:: TASK STATEMENT ::
Answer these questions from the article on the hospital discharge.
1. From which hospital was Mr A discharged into a care home?
2. Who raised concerns about his discharge with the ombudsman?
3. When did the Scottish Government issue revised guidance on choosing a care home on discharge from hospital?

Health board reprimanded for poor hospital discharge

NHS Dumfries and Galloway to pay for care home fees after failing to involve patient in decision

Originally published in Holyrood Magazine

Newton Stewart – credit Andy Wright

NHS Dumfries and Galloway is being forced to apologise to a patient and pay his care home fees after he was discharged to a care home without being informed of the cost.

According to the Scottish Public Services Ombudsman (SPSO), the patient, known as “Mr A”, was not informed about the financial implications following his discharge from Newton Stewart Hospital into a care home.

Mr A was awaiting surgery at the hospital, but it was decided the procedure would be too clinically complex. He was discharged into a care home but a support agency worker, known as “Mr C”, raised concerns about his discharge to the ombudsman.

In their report, the SPSO said: “Had Mr A known that the operation would not be possible he would not have allowed himself to be discharged to the nursing home. Instead, when Mr A was discharged, he believed that he would be able to return home after a short time in the nursing home following the operation.”

The Scottish Government released a report on “Treatment Time Guarantees” earlier this month. The report said: “It is entirely appropriate for clinicians to take a ‘wait and see’ approach to certain medical conditions. Investigations may be deferred for appropriate reasons and immediate surgery may not always be the preferred option. Such delays are entirely justifiable based on medical indications.”

A Scottish Government spokesperson said: “The SG issued revised guidance on choosing a care home on discharge from hospital in December 2013. The guidance is clear that patients, family or proxy’s should be fully involved in discussions about future long-term care needs, and choice of care home. We expect all local NHS boards, local authorities and Integration Authorities to adhere to these directions and guidance.

“The NHS does an excellent job in the overwhelming majority of cases, but on the occasions where it does fall short of expectations, Boards must listen and act. It is absolutely right that the Board apologises for the failures in care in this case and should act on the Ombudsman’s recommendations as a matter of urgency.”

:: GIVEN INFORMATION ::
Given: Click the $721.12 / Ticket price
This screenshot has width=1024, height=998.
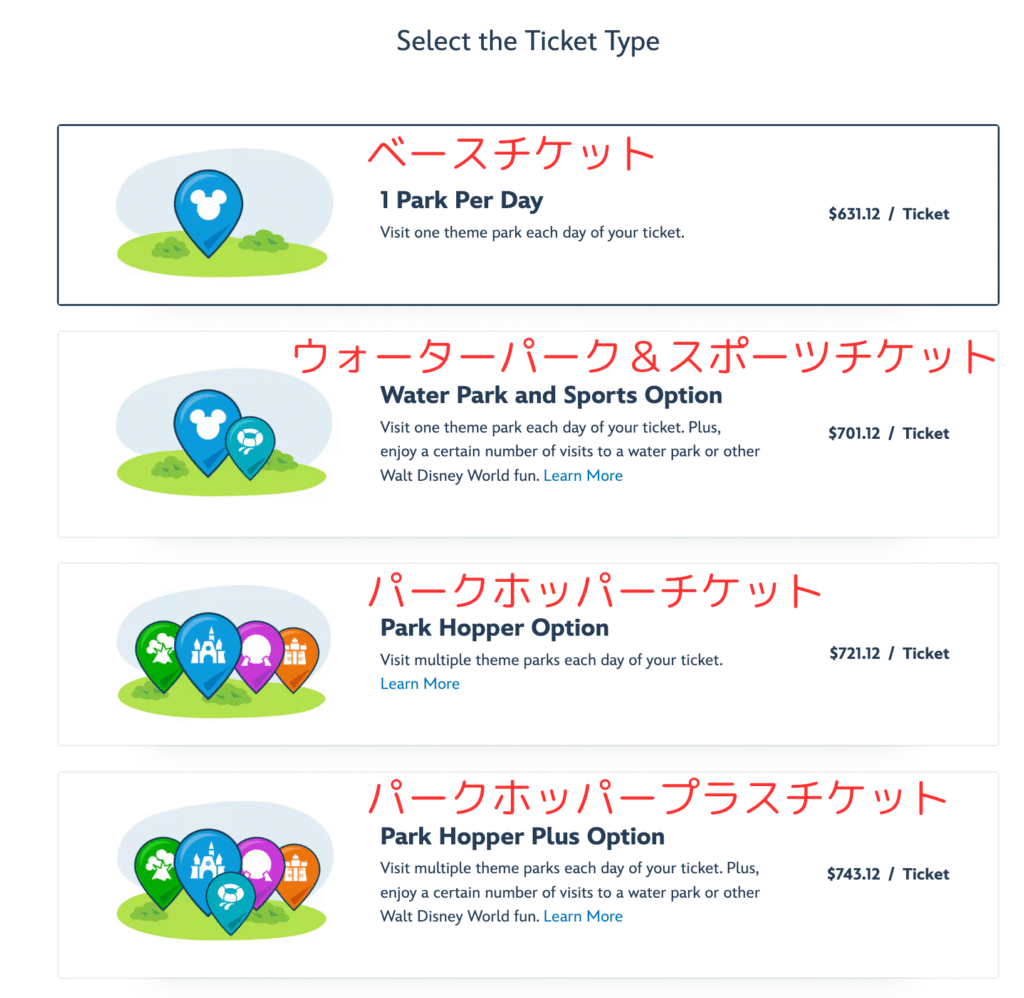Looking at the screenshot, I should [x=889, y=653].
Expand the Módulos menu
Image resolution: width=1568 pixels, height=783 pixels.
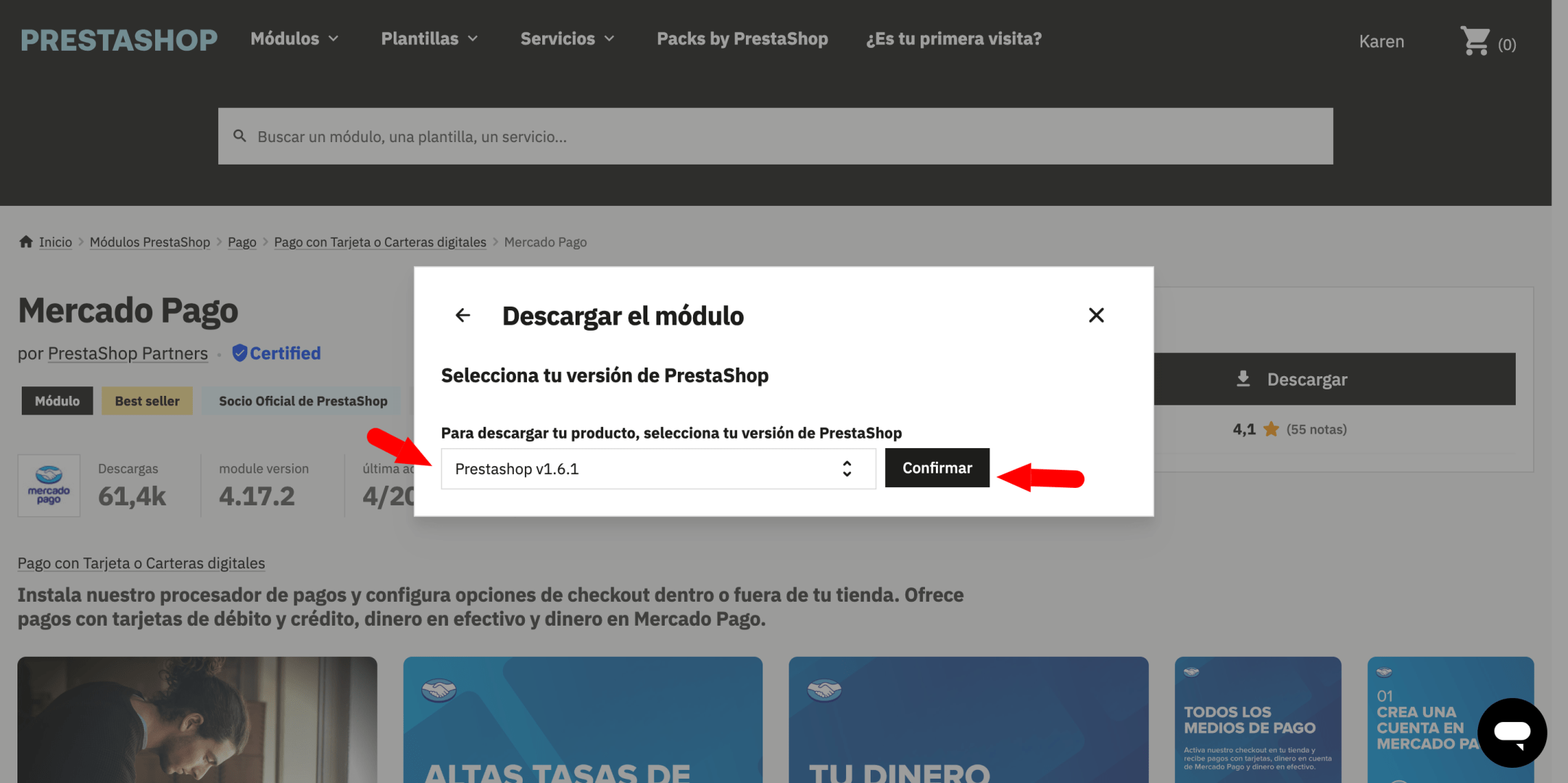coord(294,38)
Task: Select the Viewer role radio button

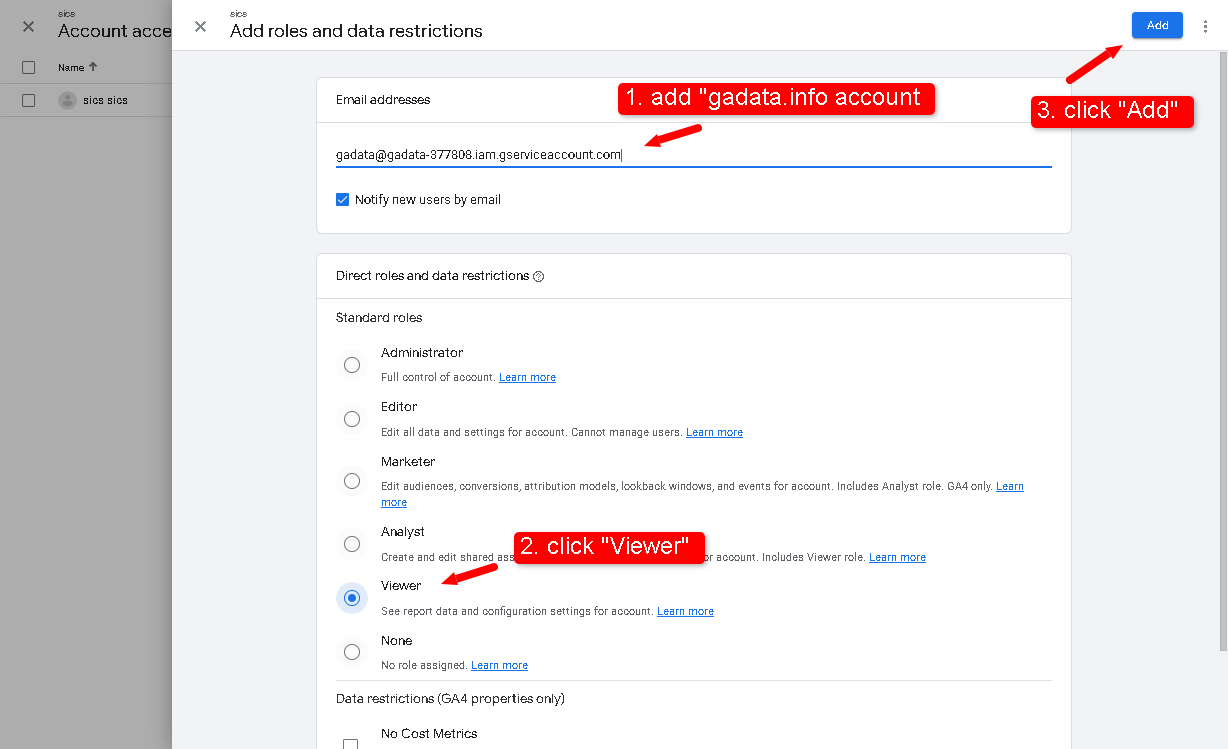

:: ANSWER ::
1. Newton Stewart Hospital.
2. A support agency worker known as "Mr C."
3. December 2013.